ABOUT THIS EXERCISE. Once you reach the line containing "The width and height of the screenshot is (926, 546)." in the data below, restate each line word for word up to and including the one containing "Click the dash".

DATA EXTRACTS.

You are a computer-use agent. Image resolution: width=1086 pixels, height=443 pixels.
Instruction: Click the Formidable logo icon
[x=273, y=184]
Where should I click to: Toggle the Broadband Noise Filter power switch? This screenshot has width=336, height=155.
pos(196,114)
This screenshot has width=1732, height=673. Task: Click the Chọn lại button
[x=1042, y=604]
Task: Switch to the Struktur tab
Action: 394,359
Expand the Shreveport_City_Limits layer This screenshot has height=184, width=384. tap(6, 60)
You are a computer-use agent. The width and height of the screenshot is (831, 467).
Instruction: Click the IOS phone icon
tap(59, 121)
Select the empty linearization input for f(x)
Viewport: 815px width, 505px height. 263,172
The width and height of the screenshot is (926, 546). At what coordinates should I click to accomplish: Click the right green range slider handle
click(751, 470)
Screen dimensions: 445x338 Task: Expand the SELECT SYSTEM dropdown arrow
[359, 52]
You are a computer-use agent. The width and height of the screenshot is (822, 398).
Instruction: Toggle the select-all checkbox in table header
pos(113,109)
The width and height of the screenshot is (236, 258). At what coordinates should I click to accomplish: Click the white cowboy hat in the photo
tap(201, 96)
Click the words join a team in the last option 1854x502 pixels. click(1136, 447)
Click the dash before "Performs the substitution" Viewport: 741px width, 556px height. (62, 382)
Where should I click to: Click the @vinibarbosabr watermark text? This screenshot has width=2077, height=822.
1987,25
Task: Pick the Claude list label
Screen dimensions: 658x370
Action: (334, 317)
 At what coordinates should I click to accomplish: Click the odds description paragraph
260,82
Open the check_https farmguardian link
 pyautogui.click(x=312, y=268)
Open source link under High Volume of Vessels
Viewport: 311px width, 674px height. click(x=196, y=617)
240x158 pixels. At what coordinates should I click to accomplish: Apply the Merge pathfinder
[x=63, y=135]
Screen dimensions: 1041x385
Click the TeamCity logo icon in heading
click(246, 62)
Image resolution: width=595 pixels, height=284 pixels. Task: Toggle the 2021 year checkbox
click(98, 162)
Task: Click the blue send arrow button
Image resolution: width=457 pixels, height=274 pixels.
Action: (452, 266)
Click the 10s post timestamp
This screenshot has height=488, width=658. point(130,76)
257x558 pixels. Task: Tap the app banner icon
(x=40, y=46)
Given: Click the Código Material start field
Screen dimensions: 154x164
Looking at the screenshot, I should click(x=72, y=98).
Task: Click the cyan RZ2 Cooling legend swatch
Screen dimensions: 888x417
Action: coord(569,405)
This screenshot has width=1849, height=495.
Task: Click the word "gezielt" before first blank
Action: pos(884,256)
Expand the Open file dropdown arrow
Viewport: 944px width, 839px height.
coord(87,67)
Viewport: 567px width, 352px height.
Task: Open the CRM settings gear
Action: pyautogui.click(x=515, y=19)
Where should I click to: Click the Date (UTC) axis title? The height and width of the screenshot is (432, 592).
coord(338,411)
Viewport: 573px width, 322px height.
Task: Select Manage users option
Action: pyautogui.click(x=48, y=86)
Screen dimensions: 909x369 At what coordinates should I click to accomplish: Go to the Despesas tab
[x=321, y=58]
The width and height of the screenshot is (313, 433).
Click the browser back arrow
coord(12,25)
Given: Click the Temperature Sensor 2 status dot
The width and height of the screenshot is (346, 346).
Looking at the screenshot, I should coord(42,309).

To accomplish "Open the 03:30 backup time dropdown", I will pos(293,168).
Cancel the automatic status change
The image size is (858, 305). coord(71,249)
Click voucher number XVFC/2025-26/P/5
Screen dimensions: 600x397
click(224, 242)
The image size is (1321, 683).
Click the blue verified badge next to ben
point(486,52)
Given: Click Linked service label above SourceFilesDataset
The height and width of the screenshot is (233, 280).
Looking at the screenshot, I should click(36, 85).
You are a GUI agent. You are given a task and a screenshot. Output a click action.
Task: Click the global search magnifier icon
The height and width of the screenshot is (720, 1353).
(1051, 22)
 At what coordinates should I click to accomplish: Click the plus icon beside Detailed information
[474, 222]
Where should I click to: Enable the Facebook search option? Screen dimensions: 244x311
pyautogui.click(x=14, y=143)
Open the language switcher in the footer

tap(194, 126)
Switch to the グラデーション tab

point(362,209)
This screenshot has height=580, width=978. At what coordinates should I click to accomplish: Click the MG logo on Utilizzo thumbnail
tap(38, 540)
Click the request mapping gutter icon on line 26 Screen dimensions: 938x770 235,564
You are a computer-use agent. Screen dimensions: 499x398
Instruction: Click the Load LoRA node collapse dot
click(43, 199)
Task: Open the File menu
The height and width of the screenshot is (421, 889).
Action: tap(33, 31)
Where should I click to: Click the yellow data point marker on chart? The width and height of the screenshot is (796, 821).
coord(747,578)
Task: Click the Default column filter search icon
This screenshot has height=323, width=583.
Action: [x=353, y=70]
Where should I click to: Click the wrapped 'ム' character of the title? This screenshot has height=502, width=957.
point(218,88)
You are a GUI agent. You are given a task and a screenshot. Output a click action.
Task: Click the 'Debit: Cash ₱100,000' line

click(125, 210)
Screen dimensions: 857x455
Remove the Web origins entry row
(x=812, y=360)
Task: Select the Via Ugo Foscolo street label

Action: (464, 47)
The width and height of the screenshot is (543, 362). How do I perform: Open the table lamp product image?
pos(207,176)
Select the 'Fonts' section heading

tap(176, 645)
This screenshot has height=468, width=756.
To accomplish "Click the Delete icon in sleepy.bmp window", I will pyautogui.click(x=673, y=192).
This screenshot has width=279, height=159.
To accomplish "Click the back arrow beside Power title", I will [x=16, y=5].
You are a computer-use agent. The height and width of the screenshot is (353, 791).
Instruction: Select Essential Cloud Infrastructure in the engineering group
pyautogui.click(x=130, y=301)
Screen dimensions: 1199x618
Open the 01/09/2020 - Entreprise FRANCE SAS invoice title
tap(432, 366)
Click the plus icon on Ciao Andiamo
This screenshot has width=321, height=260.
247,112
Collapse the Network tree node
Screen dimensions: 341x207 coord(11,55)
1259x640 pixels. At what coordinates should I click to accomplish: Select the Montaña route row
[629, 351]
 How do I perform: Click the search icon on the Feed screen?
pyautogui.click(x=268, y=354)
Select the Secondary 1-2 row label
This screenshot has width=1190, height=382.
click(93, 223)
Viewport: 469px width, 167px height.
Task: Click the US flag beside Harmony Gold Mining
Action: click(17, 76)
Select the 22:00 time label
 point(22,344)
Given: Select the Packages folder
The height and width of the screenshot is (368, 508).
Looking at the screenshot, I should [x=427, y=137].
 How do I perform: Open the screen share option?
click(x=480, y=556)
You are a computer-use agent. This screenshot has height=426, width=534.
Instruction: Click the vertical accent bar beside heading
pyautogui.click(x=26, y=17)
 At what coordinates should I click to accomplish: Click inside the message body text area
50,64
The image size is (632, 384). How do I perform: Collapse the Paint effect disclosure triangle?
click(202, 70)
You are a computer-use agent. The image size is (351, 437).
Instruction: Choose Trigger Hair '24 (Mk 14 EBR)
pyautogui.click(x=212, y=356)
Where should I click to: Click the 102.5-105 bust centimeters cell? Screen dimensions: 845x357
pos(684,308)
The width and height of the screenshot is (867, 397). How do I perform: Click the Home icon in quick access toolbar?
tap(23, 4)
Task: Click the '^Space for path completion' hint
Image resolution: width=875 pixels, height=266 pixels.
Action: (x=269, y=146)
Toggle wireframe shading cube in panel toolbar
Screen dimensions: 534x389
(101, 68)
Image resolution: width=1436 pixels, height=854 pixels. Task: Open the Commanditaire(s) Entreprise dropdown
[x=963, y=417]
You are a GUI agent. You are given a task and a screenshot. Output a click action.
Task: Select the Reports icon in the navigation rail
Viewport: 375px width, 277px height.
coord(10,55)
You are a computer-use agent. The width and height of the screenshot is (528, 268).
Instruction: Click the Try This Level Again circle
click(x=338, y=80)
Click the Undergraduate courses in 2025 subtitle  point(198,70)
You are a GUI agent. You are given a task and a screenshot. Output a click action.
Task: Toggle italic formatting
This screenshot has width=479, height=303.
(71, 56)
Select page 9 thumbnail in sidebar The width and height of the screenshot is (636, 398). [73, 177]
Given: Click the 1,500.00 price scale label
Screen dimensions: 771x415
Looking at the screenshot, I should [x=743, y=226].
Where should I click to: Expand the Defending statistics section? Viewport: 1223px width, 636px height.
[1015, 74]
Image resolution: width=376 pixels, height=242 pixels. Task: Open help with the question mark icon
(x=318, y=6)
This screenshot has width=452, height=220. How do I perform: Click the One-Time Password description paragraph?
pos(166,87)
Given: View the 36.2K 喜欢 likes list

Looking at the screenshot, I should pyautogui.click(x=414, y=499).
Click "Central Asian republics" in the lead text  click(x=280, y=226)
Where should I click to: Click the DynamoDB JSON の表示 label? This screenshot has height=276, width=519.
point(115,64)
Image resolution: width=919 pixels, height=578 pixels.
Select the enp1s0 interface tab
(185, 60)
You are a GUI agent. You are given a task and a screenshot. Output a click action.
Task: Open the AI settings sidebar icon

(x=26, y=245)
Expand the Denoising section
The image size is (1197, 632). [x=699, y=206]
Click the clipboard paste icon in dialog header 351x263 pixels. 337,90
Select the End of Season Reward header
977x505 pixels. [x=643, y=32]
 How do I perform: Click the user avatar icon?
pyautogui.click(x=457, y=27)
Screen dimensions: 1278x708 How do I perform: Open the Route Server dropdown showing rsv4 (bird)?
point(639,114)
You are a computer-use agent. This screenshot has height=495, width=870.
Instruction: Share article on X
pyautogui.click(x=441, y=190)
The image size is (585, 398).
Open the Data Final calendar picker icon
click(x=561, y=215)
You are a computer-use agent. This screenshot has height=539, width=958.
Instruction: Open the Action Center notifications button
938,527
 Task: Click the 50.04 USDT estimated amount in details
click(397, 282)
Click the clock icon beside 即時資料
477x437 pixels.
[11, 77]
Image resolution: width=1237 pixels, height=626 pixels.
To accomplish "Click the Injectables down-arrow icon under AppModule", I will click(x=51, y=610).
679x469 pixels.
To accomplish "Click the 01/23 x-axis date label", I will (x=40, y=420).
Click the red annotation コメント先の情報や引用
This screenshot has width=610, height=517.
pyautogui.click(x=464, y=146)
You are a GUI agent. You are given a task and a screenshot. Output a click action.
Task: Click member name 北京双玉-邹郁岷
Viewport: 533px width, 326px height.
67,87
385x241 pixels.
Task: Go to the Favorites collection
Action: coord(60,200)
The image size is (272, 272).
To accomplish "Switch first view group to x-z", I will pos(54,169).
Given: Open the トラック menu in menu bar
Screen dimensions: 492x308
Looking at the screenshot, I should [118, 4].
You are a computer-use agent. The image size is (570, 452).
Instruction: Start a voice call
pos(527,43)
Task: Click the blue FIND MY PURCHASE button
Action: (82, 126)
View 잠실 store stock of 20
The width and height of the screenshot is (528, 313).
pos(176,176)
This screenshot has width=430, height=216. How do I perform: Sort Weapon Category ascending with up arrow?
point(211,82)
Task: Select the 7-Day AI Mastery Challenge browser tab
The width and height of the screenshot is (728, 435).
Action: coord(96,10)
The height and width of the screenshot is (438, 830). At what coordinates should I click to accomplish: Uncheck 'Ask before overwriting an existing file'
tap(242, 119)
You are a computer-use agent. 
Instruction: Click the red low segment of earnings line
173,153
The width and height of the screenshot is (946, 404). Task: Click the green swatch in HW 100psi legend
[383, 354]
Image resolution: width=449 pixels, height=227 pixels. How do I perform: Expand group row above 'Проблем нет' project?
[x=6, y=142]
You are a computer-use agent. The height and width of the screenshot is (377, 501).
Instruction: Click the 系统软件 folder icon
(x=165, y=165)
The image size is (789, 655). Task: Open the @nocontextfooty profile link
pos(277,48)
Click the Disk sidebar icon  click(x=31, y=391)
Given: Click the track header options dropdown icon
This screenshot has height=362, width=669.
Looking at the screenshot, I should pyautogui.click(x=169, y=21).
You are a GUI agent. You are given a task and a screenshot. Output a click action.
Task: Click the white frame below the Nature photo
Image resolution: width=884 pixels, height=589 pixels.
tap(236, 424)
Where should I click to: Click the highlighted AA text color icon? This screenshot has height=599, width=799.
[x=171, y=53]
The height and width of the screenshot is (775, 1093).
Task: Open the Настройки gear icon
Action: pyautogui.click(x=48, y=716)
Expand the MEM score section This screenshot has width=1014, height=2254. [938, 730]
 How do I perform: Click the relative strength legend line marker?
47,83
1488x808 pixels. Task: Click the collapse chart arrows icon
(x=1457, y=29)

TASK ANSWER.
The width and height of the screenshot is (926, 546). At what coordinates should I click to accomplish: Click the right green range slider handle
click(751, 470)
Screen dimensions: 445x338 Task: Expand the SELECT SYSTEM dropdown arrow
[359, 52]
You are a computer-use agent. The width and height of the screenshot is (822, 398).
Instruction: Toggle the select-all checkbox in table header
pos(113,109)
The width and height of the screenshot is (236, 258). At what coordinates should I click to accomplish: Click the white cowboy hat in the photo
tap(201, 96)
Click the words join a team in the last option 1854x502 pixels. click(1136, 447)
Click the dash before "Performs the substitution" Viewport: 741px width, 556px height. (62, 382)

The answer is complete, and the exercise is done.